Beginning with the first line of the entries below, quote each line until you reach and include the line with "Economy (371, 84)".

+++ Dataset records +++

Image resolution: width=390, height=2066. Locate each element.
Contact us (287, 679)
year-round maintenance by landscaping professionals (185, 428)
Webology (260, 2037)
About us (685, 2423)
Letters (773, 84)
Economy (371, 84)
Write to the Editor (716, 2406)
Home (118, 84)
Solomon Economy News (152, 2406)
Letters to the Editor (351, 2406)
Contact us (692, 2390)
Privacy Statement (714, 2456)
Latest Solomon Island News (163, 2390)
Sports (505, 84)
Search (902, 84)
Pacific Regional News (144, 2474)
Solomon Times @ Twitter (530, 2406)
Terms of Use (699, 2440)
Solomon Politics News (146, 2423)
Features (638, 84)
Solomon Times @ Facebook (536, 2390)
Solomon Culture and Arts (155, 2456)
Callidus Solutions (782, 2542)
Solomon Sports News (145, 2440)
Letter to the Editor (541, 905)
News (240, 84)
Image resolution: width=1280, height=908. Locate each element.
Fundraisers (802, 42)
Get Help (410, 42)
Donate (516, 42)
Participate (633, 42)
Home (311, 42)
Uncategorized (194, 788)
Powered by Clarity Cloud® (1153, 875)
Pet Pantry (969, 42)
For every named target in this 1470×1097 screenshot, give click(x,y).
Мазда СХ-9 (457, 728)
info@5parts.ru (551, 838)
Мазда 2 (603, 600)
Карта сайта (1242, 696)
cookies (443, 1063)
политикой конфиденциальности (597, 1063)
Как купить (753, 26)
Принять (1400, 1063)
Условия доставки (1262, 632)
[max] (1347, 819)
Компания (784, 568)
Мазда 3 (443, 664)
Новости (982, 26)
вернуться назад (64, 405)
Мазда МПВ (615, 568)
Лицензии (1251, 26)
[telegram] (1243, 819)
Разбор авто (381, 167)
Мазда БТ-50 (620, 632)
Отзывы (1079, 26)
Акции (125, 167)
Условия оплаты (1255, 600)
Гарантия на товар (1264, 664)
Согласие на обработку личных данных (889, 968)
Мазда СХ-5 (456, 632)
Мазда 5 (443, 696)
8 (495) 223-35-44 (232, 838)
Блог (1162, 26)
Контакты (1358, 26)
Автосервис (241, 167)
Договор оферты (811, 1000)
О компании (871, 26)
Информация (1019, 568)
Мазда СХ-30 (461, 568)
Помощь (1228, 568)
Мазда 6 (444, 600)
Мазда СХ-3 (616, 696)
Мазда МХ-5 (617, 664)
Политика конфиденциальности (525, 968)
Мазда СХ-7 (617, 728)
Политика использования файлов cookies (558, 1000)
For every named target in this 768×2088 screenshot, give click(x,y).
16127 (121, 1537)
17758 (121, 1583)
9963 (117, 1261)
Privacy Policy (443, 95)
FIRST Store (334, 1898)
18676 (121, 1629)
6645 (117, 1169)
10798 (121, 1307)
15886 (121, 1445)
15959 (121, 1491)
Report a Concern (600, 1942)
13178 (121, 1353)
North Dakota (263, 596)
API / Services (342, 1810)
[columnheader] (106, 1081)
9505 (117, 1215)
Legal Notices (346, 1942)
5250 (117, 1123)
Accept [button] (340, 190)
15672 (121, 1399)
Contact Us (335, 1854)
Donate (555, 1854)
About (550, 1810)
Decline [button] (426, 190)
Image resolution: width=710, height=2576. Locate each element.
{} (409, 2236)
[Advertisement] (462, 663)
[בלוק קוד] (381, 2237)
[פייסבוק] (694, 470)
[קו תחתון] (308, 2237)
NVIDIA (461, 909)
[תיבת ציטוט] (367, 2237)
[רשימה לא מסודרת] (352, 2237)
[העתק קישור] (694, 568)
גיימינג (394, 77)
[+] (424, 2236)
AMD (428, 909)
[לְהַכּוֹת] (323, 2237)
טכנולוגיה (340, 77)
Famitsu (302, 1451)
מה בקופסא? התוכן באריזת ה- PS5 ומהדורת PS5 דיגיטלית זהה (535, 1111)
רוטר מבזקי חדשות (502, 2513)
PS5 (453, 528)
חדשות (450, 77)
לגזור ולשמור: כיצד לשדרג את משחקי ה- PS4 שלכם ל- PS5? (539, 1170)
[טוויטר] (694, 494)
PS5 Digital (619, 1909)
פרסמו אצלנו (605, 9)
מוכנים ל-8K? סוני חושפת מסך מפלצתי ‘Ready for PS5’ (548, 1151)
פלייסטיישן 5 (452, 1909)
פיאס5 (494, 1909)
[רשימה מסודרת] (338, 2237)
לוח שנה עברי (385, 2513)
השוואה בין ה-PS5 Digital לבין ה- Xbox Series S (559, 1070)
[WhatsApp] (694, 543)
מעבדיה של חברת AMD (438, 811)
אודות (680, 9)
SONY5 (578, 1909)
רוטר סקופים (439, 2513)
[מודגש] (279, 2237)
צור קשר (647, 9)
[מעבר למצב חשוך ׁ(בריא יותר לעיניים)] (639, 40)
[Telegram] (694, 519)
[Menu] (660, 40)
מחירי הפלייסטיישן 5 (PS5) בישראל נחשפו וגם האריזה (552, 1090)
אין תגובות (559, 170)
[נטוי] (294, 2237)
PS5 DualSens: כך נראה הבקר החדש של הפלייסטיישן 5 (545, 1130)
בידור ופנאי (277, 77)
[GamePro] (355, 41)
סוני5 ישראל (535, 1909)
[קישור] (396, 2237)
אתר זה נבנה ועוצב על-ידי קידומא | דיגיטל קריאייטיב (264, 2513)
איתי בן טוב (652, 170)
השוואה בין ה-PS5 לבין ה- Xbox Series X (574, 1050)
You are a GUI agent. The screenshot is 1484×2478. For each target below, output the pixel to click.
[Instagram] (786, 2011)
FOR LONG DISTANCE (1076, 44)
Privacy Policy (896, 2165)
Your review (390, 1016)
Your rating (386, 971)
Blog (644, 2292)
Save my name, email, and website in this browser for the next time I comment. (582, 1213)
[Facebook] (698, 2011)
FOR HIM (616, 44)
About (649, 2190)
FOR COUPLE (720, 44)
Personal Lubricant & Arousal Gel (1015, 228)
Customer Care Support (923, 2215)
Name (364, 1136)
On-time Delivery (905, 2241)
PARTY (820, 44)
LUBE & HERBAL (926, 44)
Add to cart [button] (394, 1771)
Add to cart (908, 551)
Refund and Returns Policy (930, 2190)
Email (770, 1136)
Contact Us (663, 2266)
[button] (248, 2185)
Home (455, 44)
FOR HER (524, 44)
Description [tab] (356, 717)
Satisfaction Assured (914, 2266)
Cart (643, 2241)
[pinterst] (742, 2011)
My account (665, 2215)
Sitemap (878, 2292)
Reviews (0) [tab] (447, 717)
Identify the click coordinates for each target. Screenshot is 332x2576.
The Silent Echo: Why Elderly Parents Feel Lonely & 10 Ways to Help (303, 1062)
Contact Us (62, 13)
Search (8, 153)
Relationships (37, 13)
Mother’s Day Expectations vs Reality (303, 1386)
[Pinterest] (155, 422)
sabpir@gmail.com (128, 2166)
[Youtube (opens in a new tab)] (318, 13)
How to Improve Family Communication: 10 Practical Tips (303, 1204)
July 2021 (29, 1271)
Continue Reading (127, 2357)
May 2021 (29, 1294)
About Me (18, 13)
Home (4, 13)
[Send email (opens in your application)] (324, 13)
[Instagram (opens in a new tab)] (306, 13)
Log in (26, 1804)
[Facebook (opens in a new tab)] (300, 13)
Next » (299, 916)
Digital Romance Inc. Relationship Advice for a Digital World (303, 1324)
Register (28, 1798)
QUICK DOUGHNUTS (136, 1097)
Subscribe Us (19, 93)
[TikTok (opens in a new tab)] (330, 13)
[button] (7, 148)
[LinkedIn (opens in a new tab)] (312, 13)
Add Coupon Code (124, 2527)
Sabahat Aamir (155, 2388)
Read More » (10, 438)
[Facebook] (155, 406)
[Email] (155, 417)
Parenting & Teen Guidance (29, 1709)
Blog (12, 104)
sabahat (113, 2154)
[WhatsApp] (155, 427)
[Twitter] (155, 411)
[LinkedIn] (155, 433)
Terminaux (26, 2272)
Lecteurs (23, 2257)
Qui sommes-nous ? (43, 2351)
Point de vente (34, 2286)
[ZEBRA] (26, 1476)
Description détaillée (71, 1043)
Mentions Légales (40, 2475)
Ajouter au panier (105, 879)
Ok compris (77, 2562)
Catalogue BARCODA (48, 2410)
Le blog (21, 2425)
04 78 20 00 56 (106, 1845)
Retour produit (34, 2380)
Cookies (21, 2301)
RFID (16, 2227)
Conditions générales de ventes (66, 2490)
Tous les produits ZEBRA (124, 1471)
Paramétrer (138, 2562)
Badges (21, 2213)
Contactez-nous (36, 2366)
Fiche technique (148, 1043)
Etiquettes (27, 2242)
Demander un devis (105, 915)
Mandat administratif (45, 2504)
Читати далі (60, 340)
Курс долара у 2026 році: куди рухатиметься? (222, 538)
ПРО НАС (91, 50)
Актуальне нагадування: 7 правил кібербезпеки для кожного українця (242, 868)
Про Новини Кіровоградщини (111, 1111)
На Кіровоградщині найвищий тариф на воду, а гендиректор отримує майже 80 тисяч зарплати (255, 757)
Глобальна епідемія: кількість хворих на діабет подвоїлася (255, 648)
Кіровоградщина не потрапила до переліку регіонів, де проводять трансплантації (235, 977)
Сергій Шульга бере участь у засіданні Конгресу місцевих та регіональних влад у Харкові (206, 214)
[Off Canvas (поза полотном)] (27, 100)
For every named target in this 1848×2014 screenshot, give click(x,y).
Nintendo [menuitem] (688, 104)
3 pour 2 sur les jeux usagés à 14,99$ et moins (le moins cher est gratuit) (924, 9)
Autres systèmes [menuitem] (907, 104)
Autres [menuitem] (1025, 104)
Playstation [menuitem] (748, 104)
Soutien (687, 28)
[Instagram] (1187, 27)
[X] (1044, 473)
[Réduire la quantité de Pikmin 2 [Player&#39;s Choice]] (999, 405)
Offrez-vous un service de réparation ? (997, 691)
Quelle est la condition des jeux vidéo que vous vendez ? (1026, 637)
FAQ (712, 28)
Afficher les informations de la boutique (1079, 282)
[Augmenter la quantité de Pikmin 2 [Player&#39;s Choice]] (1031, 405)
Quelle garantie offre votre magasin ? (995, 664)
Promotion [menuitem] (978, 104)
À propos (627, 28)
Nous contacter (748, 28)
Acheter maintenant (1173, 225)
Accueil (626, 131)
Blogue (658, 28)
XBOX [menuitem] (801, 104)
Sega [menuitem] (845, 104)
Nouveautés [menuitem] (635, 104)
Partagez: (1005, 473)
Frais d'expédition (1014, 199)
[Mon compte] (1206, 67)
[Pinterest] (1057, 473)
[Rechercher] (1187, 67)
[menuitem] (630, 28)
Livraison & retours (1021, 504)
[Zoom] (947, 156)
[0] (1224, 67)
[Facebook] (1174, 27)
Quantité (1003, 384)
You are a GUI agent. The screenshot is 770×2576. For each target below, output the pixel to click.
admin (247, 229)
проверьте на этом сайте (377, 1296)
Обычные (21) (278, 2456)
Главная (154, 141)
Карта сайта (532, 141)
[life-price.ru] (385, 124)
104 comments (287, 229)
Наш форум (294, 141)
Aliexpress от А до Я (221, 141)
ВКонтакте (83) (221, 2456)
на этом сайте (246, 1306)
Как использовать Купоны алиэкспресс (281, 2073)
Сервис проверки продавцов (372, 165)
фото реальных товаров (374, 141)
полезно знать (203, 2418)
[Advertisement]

+++

## Written solution
Image resolution: width=390, height=2066. Locate each element.
Contact us (287, 679)
year-round maintenance by landscaping professionals (185, 428)
Webology (260, 2037)
About us (685, 2423)
Letters (773, 84)
Economy (371, 84)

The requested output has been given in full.